_YOUR INSTRUCTIONS_
Every line of the records that holds the word "computer" should be copied.

START INFORMATION GIVEN

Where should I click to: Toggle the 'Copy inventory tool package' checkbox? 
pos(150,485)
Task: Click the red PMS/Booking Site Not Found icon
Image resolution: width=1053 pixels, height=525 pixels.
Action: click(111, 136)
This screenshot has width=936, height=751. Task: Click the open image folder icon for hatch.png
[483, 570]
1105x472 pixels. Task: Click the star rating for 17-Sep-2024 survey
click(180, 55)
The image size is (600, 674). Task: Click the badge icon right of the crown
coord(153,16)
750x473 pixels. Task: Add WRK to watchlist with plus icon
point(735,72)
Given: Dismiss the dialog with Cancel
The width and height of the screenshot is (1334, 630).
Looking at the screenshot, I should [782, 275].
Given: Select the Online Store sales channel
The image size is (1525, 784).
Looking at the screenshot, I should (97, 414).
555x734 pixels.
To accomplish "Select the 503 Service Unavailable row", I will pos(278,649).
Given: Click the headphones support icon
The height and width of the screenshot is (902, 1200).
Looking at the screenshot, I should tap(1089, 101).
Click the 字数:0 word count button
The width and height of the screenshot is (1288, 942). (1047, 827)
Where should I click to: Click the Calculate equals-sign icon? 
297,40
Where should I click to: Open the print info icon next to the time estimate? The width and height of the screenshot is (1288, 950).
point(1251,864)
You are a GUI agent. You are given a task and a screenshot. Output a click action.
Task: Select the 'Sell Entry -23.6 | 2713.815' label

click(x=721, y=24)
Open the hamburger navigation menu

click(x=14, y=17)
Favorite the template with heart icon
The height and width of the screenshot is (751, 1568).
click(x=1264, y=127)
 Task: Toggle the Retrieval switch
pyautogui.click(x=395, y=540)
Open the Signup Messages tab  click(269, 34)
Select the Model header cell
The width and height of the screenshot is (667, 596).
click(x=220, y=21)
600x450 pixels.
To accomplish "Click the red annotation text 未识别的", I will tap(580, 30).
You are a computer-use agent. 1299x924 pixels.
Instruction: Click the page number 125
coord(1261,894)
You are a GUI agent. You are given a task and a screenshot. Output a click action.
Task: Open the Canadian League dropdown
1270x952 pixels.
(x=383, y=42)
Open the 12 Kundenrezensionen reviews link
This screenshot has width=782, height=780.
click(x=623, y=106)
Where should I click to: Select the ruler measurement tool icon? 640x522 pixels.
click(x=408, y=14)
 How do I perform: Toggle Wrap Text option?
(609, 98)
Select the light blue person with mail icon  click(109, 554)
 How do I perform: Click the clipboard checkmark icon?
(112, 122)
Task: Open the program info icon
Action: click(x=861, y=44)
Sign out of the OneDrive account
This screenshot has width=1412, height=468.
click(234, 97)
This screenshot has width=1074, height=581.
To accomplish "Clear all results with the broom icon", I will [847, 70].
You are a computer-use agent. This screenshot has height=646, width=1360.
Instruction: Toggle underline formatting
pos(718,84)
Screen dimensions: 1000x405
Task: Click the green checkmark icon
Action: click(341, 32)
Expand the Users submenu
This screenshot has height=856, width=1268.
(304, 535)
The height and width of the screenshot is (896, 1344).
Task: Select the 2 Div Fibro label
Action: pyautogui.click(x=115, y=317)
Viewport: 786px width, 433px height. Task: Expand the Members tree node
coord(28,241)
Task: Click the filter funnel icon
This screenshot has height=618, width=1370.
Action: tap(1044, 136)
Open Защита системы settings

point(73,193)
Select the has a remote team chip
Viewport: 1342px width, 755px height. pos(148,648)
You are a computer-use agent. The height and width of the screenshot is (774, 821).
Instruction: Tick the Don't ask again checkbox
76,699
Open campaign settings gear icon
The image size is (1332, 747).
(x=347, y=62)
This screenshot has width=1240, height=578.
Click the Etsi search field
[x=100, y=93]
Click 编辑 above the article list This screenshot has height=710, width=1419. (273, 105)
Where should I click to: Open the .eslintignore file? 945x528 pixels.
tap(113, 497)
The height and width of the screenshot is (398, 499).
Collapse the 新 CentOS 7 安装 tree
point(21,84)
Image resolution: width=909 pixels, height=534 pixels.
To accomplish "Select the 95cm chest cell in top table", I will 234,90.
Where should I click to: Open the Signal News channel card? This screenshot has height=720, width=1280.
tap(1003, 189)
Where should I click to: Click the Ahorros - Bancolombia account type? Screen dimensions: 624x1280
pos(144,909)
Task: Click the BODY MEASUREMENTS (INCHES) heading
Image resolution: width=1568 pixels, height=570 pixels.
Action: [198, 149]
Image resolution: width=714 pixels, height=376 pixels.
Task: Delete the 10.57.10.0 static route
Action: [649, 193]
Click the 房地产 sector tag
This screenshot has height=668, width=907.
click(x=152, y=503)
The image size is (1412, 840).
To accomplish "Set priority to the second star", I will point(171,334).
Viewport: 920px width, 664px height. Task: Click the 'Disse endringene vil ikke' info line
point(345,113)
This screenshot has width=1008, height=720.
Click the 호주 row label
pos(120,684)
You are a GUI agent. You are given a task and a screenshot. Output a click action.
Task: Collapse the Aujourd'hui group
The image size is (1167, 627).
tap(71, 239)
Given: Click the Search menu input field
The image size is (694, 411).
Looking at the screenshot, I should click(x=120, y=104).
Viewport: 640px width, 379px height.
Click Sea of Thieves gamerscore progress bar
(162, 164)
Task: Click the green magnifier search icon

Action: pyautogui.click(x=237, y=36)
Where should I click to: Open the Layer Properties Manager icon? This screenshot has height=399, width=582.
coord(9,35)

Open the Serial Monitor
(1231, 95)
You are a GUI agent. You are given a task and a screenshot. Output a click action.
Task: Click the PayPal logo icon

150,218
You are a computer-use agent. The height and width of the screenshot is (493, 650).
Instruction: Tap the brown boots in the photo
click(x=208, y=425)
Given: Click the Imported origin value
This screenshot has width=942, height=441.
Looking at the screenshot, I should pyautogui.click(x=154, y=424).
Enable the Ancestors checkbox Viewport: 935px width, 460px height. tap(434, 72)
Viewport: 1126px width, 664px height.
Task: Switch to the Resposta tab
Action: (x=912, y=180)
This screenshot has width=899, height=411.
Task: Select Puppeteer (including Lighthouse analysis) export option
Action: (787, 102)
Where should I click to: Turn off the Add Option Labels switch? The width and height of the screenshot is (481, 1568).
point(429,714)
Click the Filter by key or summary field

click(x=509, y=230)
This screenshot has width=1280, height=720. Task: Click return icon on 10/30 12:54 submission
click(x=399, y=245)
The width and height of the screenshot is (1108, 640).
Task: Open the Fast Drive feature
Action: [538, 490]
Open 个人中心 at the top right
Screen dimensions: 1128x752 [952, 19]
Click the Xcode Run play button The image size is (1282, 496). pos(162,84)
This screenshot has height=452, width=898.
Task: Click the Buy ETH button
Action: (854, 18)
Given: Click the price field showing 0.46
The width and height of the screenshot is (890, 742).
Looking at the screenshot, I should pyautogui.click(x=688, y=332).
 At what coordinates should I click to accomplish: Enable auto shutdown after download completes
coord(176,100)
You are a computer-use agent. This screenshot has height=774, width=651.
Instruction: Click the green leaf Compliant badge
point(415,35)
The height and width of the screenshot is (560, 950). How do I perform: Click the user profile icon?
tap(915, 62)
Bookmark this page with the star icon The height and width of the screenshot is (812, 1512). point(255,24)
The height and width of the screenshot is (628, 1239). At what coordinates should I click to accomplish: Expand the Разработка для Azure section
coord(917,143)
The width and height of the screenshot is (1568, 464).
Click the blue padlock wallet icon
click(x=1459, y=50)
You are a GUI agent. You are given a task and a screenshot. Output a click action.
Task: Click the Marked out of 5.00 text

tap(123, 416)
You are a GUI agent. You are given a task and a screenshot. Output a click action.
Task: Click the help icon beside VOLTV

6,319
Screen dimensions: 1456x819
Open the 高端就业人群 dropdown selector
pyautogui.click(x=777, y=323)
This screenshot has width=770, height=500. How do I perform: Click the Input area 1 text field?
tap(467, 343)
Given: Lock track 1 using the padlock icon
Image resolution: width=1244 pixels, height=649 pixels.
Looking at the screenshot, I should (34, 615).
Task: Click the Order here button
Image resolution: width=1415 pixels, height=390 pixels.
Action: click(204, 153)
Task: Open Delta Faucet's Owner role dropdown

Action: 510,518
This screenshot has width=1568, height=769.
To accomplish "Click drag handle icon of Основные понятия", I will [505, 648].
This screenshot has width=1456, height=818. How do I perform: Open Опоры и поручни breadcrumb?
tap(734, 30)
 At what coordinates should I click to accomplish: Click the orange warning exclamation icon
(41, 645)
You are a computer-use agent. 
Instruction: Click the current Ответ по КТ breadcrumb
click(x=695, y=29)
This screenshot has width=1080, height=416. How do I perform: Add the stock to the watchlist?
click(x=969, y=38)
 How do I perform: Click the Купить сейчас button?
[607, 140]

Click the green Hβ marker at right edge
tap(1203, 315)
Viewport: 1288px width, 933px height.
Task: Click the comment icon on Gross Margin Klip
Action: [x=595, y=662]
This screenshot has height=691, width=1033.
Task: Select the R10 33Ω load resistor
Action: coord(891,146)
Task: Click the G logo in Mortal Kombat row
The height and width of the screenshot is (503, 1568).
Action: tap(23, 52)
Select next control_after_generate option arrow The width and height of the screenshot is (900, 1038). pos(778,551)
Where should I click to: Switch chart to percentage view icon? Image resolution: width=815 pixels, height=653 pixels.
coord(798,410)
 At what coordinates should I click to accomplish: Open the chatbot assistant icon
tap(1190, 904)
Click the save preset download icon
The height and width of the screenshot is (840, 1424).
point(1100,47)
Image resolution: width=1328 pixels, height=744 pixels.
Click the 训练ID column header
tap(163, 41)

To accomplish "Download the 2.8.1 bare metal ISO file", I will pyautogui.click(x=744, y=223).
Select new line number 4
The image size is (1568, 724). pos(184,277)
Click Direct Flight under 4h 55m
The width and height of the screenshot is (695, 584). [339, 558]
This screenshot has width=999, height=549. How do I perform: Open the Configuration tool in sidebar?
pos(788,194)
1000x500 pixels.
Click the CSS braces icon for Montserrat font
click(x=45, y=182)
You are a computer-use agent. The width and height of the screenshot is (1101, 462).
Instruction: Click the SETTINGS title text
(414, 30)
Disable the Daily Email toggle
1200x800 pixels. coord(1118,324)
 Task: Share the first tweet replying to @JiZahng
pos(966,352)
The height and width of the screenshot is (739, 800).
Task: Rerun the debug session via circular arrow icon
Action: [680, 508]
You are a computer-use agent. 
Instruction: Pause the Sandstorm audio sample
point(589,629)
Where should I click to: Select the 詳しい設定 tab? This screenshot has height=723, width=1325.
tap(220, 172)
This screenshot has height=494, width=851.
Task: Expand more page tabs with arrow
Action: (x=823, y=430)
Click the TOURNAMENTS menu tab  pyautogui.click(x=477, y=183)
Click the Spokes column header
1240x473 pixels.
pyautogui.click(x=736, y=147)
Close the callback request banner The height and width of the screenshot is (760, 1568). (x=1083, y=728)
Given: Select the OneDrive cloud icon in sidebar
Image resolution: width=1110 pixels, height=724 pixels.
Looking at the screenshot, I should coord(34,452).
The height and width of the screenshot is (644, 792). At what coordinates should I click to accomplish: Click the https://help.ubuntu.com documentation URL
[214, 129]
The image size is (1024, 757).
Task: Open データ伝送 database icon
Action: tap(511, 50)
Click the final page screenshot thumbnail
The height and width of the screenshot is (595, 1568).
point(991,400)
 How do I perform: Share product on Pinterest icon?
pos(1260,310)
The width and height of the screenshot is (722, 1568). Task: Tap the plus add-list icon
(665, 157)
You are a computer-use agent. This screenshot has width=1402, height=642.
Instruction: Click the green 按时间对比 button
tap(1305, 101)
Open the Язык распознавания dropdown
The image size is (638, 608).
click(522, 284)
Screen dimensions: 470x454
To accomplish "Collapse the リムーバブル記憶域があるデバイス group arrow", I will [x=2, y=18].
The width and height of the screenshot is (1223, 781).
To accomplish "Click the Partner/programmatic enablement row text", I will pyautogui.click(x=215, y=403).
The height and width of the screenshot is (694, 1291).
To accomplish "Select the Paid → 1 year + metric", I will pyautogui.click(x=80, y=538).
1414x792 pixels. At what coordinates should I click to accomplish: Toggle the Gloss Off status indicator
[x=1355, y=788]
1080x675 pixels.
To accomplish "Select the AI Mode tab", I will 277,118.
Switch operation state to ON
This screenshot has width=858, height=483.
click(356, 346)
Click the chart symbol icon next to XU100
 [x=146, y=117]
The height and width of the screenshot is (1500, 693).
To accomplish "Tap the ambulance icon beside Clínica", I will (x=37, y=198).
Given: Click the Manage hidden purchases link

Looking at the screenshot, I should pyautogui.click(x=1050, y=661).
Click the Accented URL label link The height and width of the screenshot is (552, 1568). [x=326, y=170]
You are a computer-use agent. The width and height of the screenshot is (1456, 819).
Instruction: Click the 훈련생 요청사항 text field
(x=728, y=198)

END INFORMATION GIVEN

_OUTPUT FOR THIS EXERCISE_
You are a computer-use agent. 1299x924 pixels.
You are a computer-use agent. This screenshot has height=646, width=1360.
You are a computer-use agent. The height and width of the screenshot is (774, 821).
You are a computer-use agent. The height and width of the screenshot is (493, 650).
You are a computer-use agent. This screenshot has height=774, width=651.
You are a computer-use agent. 
You are a computer-use agent. The width and height of the screenshot is (1101, 462).
You are a computer-use agent. 
You are a computer-use agent. This screenshot has width=1402, height=642.
You are a computer-use agent. The width and height of the screenshot is (1456, 819).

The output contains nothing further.